And so, that was how it came to be, that when she laid alone in her flat at the age of 38, feeling empty and pondering the distance between her 18th floor apartment and the ground below, she decided she was worth living for.
Ong pointed out that despite the revelation, she didn’t immediately feel okay.
“Healing took several forms and evolved over the last 16 years but that moment saved me from going further into the abyss,” she said.
From that day on, Ong became “very open because I was so barren anyway”.
Nothing that happens to a person is singularly, utterly all his doing. It cannot be
She began to ask why the way she used to live her life just didn’t work anymore. She “explored every single modality, every faith”. She also saw a psychiatrist – an eye-opening experience.
“I went to a mental health hospital and then there were no private rooms – everything was out in the open. Due to the stigma and my own social conditioning, my first reaction when I sat there and saw these people around me was to think ‘wow, I had thoroughly failed if I was among them’. Obviously that is not a fact, but at the time I thought it was beneath me to be there,” said Ong.
She was not clinically diagnosed and her doctor did not want to give her a prescription.
“He just said: ‘Anthea, you’ve just gone through some of the worst possible life events and you’re wondering why you feel this way. You’re not depressed, at least not clinically. Just get some help with counselling or therapy,” Ong said.
It was around this time that Ong threw herself into championing for mental health.
“All of my community projects – they all relate to the human condition of wellness. This is the main part of my NMP cause. How do we live well? How do we develop an awareness and acceptance of who we are? And how do we help others?” she said.
Ong insists that while we all have agency over our lives, a lot of the lived experience is influenced by external circumstances.
“Nothing that happens to a person is singularly, utterly all his doing. It cannot be. Unless you are a hermit, there’s always something to do with someone or something around you – your home, school or workplace. Everything has a part to play in how you feel about yourself.
“The world needs to become more empathetic, to become more about love and support, instead of fear. When you live in a world where you feel like what you’re going through is a personal failing and not because it has something to do with the ecosystem, the society, the conditioning, you will think it is all your fault.
“It’s not. And if you’re able to realise that you’re not alone in this and that all that you’re feeling is not all because of you, you can come out of it,” she said.
I pointed out that being so vulnerable and so out in the open puts one at risk of being “cancelled”.

_Problems and tasks_
1. From the passage about Anthea Ong, list the questions she asks when describing her NMP cause.
2. In the passage about Anthea Ong, what did her doctor advise her to get instead of a prescription?
The rows have nothing to do with this.

_Data for review_
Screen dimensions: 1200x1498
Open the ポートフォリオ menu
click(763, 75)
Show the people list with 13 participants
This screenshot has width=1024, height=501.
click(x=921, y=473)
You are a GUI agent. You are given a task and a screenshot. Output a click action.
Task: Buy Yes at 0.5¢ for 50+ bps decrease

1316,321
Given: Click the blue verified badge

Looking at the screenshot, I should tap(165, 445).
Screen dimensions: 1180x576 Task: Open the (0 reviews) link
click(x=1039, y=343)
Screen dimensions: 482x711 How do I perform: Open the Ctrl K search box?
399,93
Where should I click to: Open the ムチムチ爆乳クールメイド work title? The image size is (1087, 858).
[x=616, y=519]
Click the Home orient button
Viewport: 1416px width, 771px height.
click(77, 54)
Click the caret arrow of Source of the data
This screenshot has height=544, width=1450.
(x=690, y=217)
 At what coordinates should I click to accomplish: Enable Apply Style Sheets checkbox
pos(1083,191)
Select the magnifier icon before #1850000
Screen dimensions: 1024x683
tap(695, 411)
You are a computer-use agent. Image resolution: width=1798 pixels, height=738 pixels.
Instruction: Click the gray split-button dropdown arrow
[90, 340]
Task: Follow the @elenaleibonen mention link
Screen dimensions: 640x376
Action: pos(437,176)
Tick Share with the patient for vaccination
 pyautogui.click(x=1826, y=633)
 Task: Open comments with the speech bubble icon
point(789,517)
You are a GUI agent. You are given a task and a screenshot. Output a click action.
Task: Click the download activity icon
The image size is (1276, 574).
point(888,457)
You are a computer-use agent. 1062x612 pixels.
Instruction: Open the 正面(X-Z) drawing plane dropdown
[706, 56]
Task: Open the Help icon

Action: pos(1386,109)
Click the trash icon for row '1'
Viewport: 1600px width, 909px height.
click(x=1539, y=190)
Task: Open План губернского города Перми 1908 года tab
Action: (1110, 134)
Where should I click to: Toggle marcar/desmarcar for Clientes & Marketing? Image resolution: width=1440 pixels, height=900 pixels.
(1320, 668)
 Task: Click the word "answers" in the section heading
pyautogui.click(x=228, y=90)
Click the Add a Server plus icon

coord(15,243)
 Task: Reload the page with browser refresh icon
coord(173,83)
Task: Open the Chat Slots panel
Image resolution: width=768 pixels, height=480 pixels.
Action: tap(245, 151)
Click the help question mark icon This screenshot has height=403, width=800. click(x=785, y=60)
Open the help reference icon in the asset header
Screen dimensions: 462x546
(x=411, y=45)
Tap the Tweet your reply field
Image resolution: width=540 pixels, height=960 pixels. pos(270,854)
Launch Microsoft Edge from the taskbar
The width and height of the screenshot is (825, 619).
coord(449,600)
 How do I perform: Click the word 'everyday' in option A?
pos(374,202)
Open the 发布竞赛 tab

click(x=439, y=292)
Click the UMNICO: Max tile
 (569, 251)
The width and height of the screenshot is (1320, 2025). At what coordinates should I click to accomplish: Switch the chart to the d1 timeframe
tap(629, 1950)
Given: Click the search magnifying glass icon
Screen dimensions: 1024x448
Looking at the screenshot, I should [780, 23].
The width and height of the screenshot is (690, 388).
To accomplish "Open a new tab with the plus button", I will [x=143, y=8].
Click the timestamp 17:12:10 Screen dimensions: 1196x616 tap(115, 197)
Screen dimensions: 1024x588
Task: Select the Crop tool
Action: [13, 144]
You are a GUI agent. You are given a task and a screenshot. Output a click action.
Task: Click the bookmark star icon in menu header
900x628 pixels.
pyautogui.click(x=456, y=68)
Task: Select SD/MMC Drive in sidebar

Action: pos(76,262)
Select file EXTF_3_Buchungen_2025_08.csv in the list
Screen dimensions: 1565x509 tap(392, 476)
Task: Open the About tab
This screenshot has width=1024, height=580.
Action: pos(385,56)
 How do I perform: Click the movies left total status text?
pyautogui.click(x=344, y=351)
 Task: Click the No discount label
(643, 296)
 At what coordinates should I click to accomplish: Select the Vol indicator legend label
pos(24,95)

_Expected outputs_
1.
How do we live well?
How do we develop an awareness and acceptance of who we are?
And how do we help others?

2. Help with counselling or therapy.